Like the other five cultural dimensions, and like the mathematical dimensions of length, width and depth, the economic dimension of culture and society is a logical construct

It lies in our minds rather than in the society or object being observed.

So no matter what its size, a social institution has an economic dimension, just as a pencil has a length, no matter how long or short it is.

If the dimension is zero, then the whole object (including all the other dimensions) is not there.

To understand the economic dimension, we go back to the basics of economics.

Although the word "economics" on the street or in the newspapers today usually implies a market economy, the sociological dimension is much more encompassing.

Simply put, it is the distribution of wealth.

That wealth is anything of value –– goods or services.
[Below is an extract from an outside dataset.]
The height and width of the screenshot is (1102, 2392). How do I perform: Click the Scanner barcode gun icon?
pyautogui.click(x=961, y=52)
In fact, it is the services that goods supply which makes them valuable.

Wealth is also one of the sixteen elements of strength of families, organizations and communities.

Two elements contribute to economic value: it is (a) relatively useful and (b) relatively scarce. If it is more useful, the value increases. If it is more scarce, the value increases.
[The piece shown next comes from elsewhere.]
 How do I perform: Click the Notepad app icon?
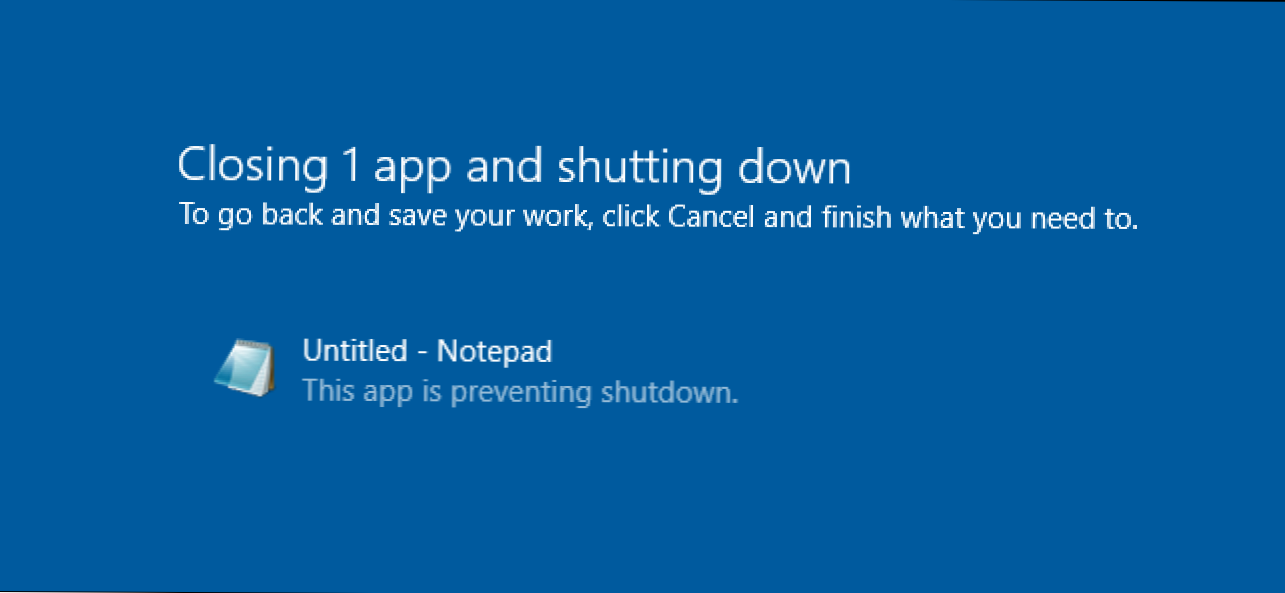click(243, 367)
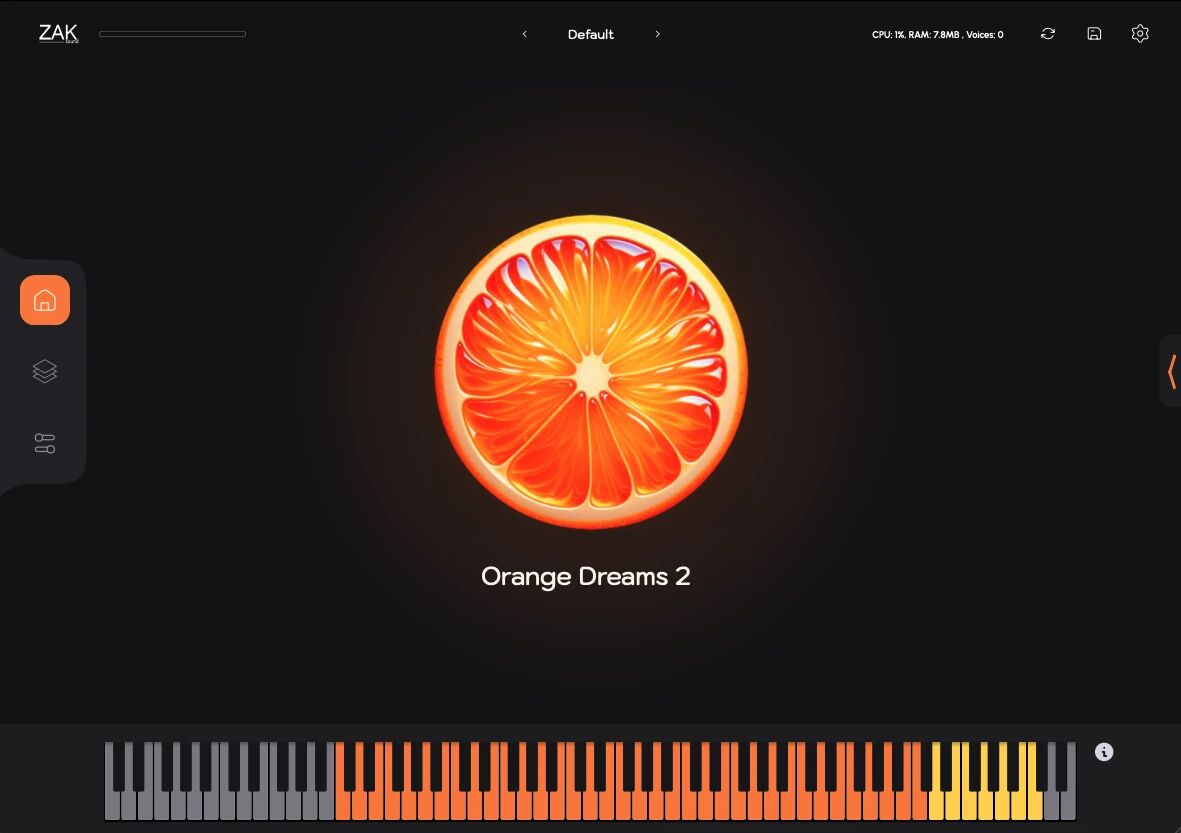Open the Settings gear
The width and height of the screenshot is (1181, 833).
1140,33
Air, for example, is very useful to us air breathing animals. We usually think of air as free. That is because it is not relatively scarce. It is all around us.
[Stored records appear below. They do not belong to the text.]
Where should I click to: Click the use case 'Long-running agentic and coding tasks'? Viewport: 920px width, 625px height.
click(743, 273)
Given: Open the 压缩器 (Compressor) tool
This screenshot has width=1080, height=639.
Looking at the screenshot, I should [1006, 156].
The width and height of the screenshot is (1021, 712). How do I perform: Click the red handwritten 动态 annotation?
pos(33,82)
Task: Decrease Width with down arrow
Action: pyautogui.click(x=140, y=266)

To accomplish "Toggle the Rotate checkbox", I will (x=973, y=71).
If I put my arm around your neck and threaten to cut off your air supply, you will see that the value of that air has increased.

Ask any scuba diver if air for breathing, when it is in a bottle under water, is valuable; you will get the answer.

Conversely, there are few minerals and elements on the chemist’s list that are very scarce. Since they are not seen to have any use, their value still is low.

To be valuable, a good or service must be both scarce and useful.

As a dimension, there is an economic dimension to the smallest social unity, the interaction within a dyad (two people), all the way up to that of a whole country.

In every day conversation and the newspapers, the economic dimension is assumed to be about money.

Money is not wealth, however.

Money is a measure of wealth, a way to store wealth, and a way to exchange or distribute wealth.

If you take two pieces of currency, say a five dollar bill and a hundred dollar bill, there is no difference in their intrinsic value.

Each can be used, for example to roll tobacco in for a cigarette, or perhaps used to clean one’s self in a cafeteria toilet where the management has neglected to provide a replacement roll of tissue.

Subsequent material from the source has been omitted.